Saturday August 13, 2011
Rise Of The Planet Of The Apes (Director: Rupert Wyatt)
Now that the whole world has written about Rise Of The Planet Of The Apes, let me simply say I loved it. It is perfect popcorn material and is thoroughly enjoyable despite its little quirks of stupidity at times. I’d like to point to just two things in the context of the film.
One, I feel one of the many tricks of making a successful movie is to infuse intelligence into those things from whom we audience expect intelligence the least. When I say intelligence, it needs to be an obvious show of thinking skills, usually manifested in outmaneuvering an antagonist in the most crowd-pleasing variety.
The reverse works too; when the villain is shown to be highly intelligent (not intelligent to vanquish the hero in the climax, though) and gives a solid run for the hero’s money. South Indian cinema had adopted this technique a few years ago and since then there’s been an overdose of the same. I clearly remember being impressed with this subtle change in films like Dharani’s Dil and Dhool. Lingusamy used this too, to a lesser extent, in films like Run. I’m sure there were Telugu films along the same time period that displayed this trend.
Shockingly, there were some Vijaykanth films that demonstrated mild strains of this technique – even a simple scene where the hero comes prepared to counter-threaten the villain is a good example of this trend. Imagine – earlier the villain, in his den, used to threaten dire consequences on the heroine’s chastity even as his flunkies hold a supremely annoyed hero in chains. And all that the hero used to respond with was growls and grunts arising out of helplessness. The tide changed when the hero came prepared for such a situation and offered the seemingly intelligent counter-threat which used to go something along these lines, “Hey villain rascala, do you know where your standard 4 studying son is, now?”
You see, it takes a lot more intelligence to cook such scenes where some character is shown to be intelligent. That’s the director’s and script writer’s task. Now, this trend has been done to death and the audience has started getting tired of the endless loop of ‘intelligent’ cat and mouse game between 2 characters on screen. Strangely, Hindi cinema is getting into the act late, that too, only through remakes of South Indian cinema. In this context, one of the reasons why the new Apes film works is because it infuses intelligence into the animal and shows it off in style. The scene on the Golden Gate bridge where the apes heed to their leader’s strategy and plan the synchronized attack is what I’m talking about. Usually, such scenes act as show-stoppers and buffer the rest of the movie’s sloppiness to create a larger impression.
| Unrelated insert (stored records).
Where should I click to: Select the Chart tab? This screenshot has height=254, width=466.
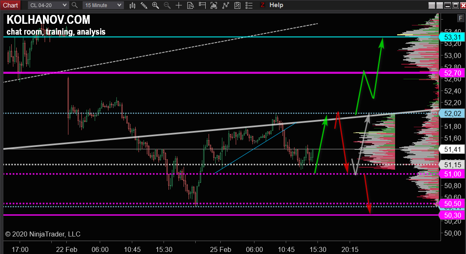click(x=10, y=5)
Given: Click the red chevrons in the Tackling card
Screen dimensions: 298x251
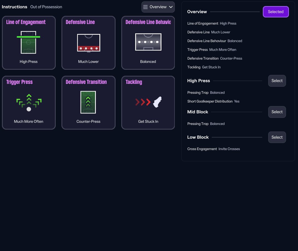Looking at the screenshot, I should click(x=143, y=102).
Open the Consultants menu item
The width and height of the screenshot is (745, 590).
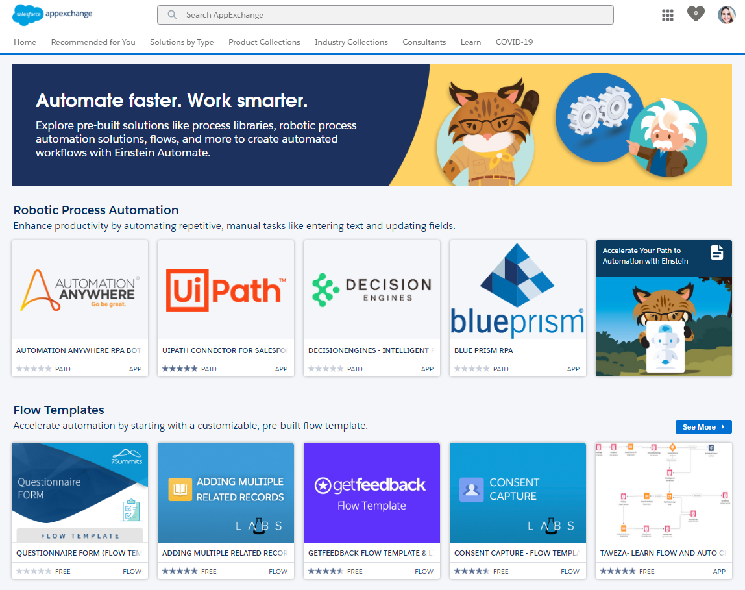click(424, 42)
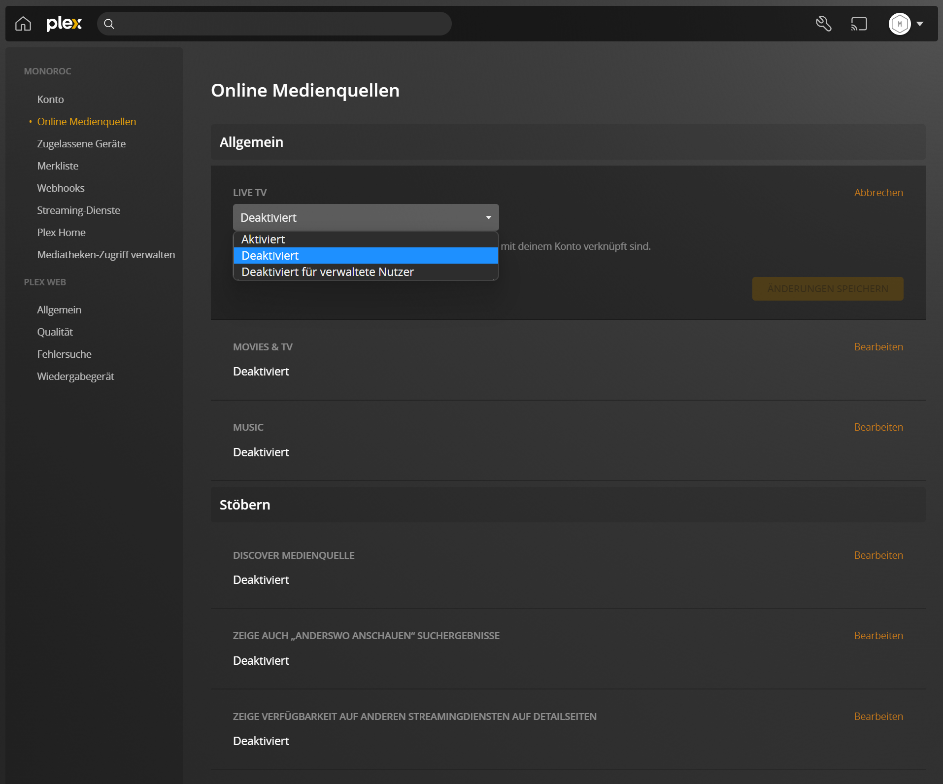The width and height of the screenshot is (943, 784).
Task: Click into the search input field
Action: pos(281,24)
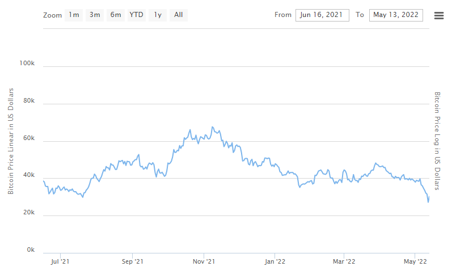Set zoom range to 3m
456x275 pixels.
95,15
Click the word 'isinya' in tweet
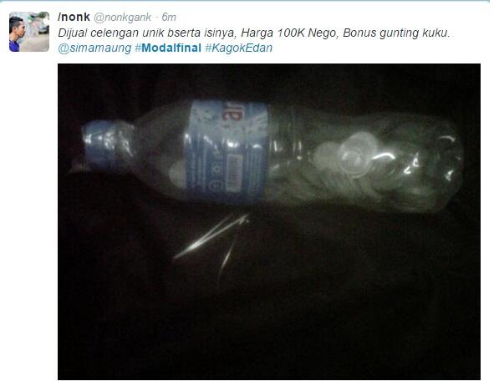Viewport: 494px width, 391px height. point(222,33)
The second point I wanted to make was about Frieda Pinto. Awesome jawline and an opportunity to play a non-specified Asian in a mainstream Hollywood blockbuster aside, I’m sure it may feel bad to be overshadowed by an animal (technically, Andy Serkis, the hero of the film). If this was a Hindi film, she may have the same number of dialogs but at least also have three dream songs (one, when she first meets Franco and shortly after treating the young, injured Caesar; two, before they start kissing in Redwoods even as the now-grown up Caesar comes down from the tall tree and three, a generic sad duet to demonstrate how Franco is more besotted with Caesar then her, before the final showdown) and perhaps one item song (may be to go with the end credits) to increase perpetual visibility on television channels. Sad.